Omit every picture. Return all other data as it stands.
Segment Open
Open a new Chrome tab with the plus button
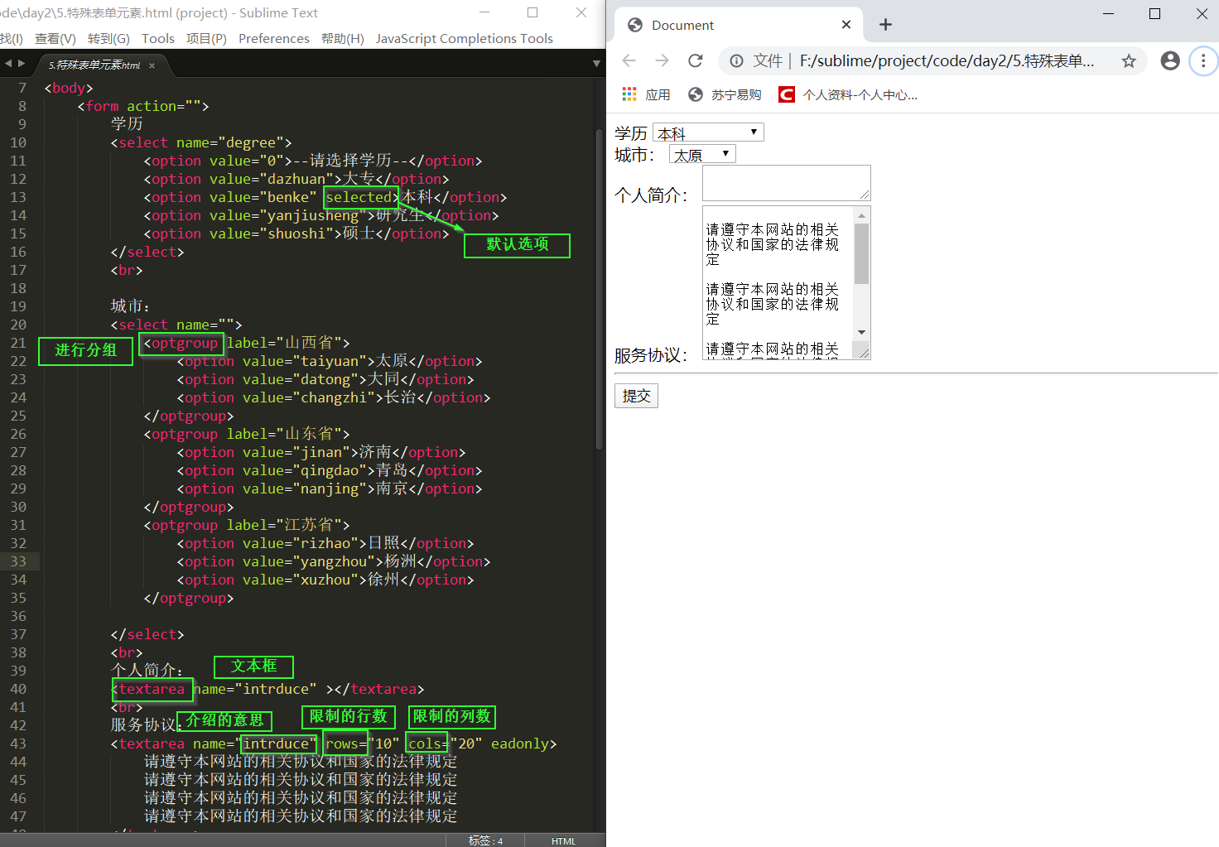Image resolution: width=1219 pixels, height=847 pixels. click(x=885, y=25)
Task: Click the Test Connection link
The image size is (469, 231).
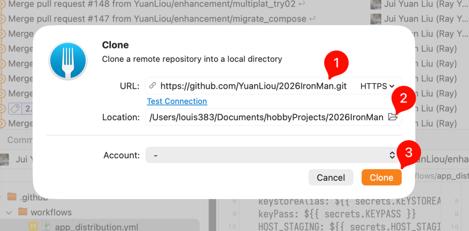Action: point(177,101)
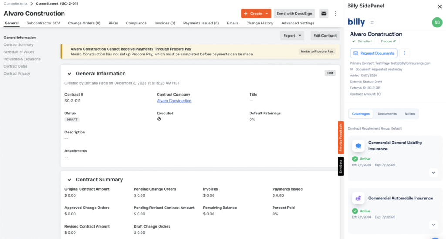Select Schedule of Values in left sidebar

pos(19,52)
Segment Closed
→ **Written solution**
Open a new Chrome tab with the plus button
Image resolution: width=1219 pixels, height=847 pixels. click(x=885, y=25)
Task: Click the Test Connection link
The image size is (469, 231).
Action: point(177,101)
Select Schedule of Values in left sidebar

pos(19,52)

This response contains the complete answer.